The other lines do not have the MODE part and it does not work without that line either.  Seems to me something is not working quite right.

Not sure if this is related or not but my UPS is not communicating to well either.  It can't connect to the UPS.

What does some guru think about this?

 :Very Happy:   :Very Happy:   :Very Happy: 

----------

## G2k

Same problem here when I connect my Canon PowerShot SD1000, Could not lst folders in '/' An error occured in the io-library ('Bad parameters') etc. etc.

----------

## dalek

 *G2k wrote:*   

> Same problem here when I connect my Canon PowerShot SD1000, Could not lst folders in '/' An error occured in the io-library ('Bad parameters') etc. etc.

 

Did you try my fix?  It works here so far.  It may break on my next update but . . . . .

I'm curious if this is a bug and needs some raid?  I haven't filed anything yet.

 :Very Happy:   :Very Happy: 

----------

## G2k

Fixed.
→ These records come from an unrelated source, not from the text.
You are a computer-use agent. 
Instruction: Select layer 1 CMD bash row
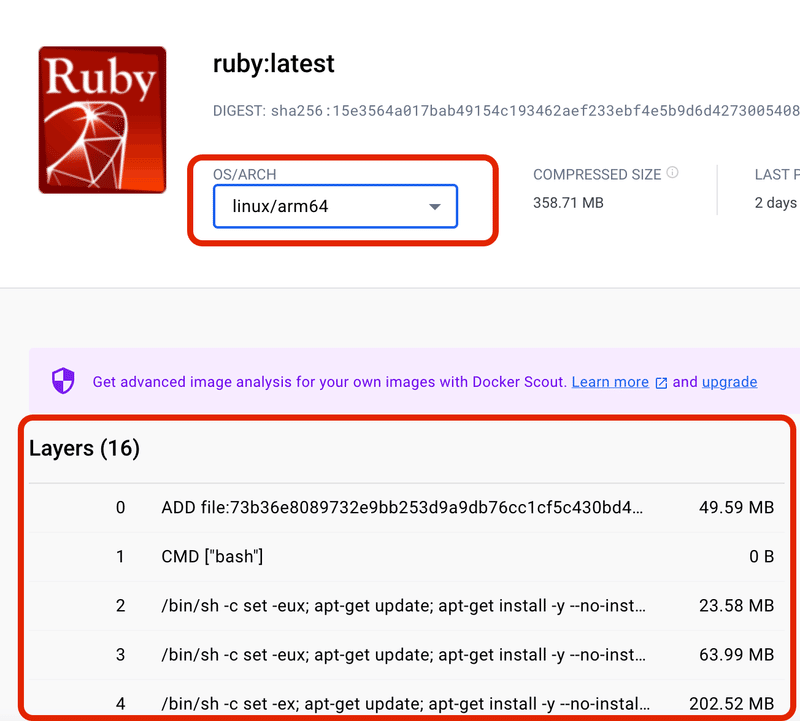pos(400,556)
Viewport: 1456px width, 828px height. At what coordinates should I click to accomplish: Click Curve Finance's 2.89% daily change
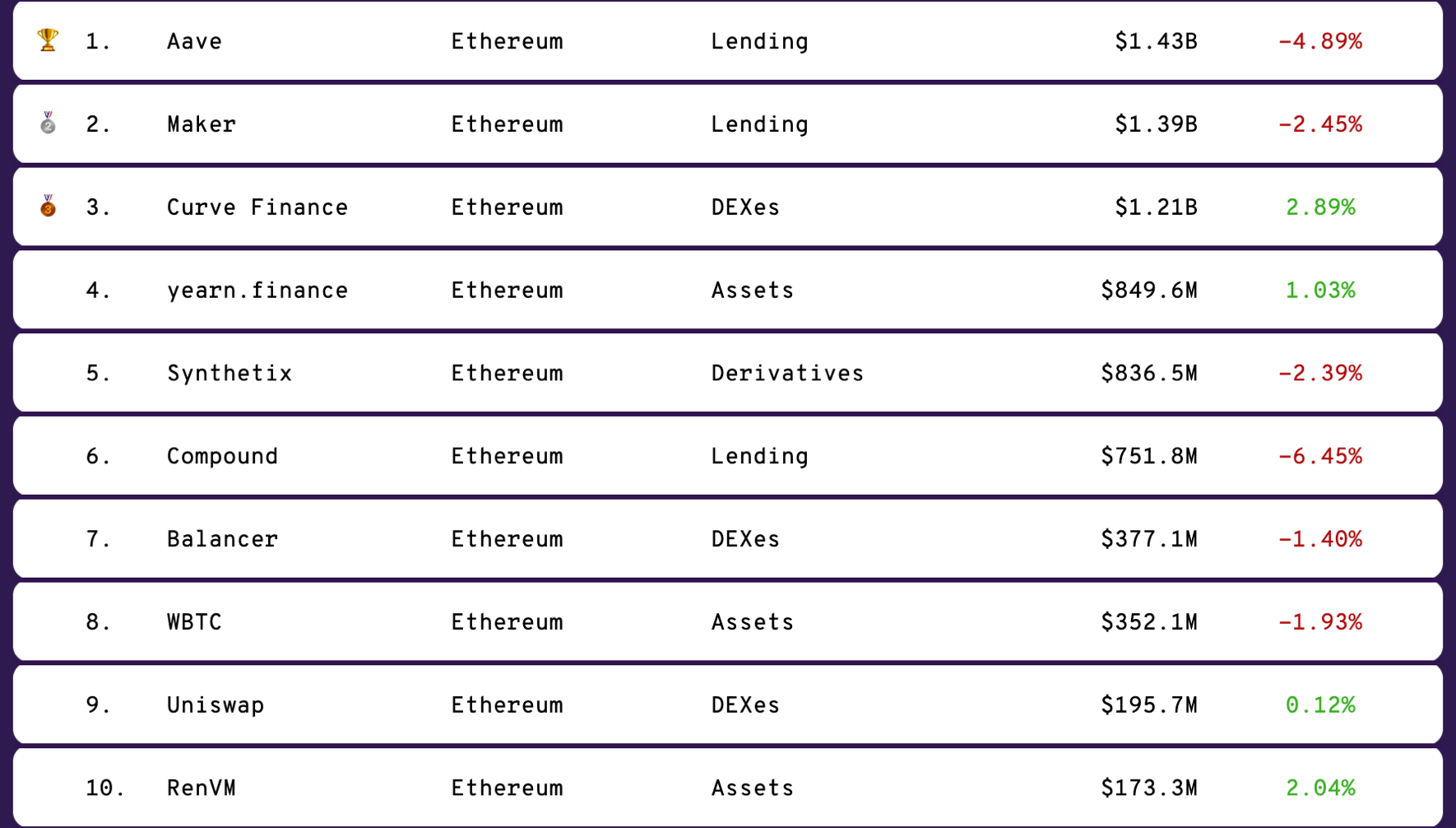(1320, 207)
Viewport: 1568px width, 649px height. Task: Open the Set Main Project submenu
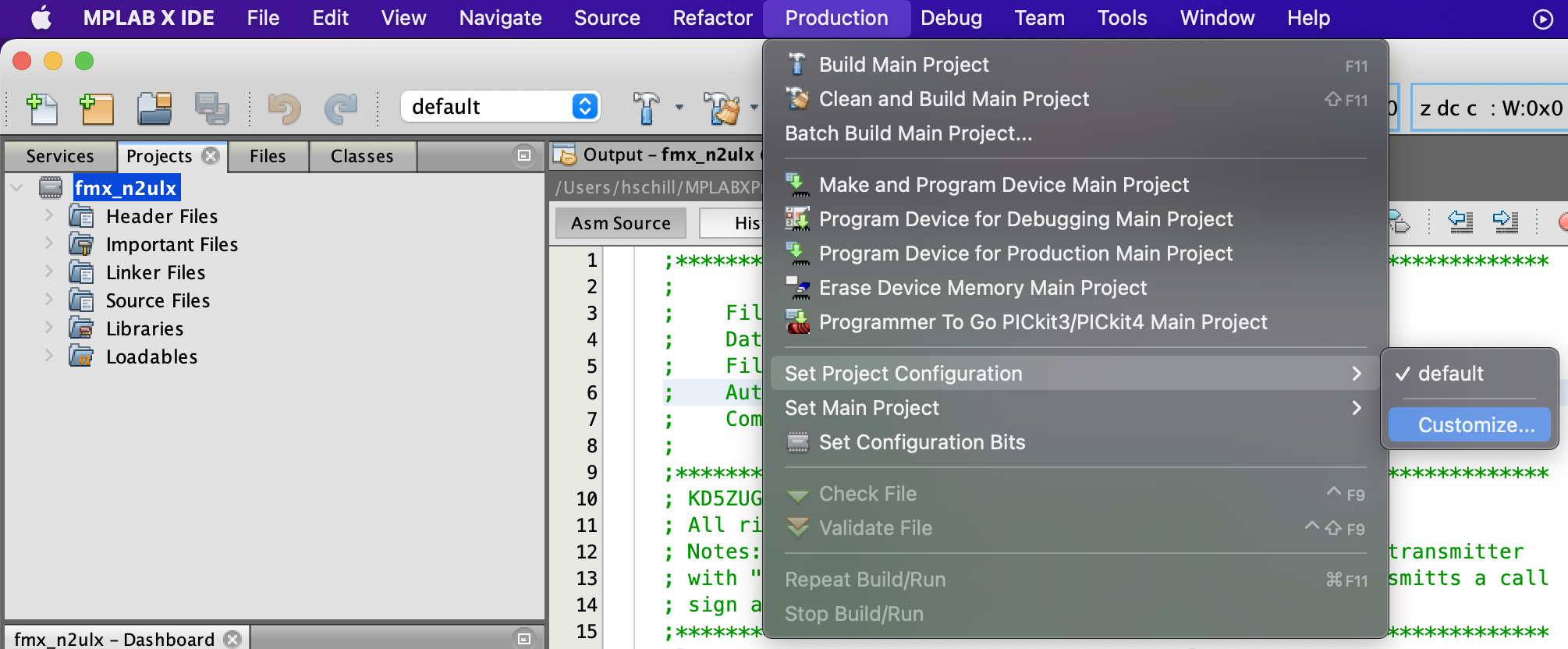click(x=1073, y=408)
All you have to do is emerge libgphoto2 without the CAMERAS="canon" flag in your /etc/make.conf which is kind of stupid if you ask me. Then you select your camera from the list and it detects it no problem.

----------

## dalek

I think I did that but it may have been gtkam that I re-emerged.  Will try that to tho.  

Does seem sort of silly don't it?

 :Very Happy:   :Very Happy: 

----------

## mambro

Same problem with a Canon PowerShot A720.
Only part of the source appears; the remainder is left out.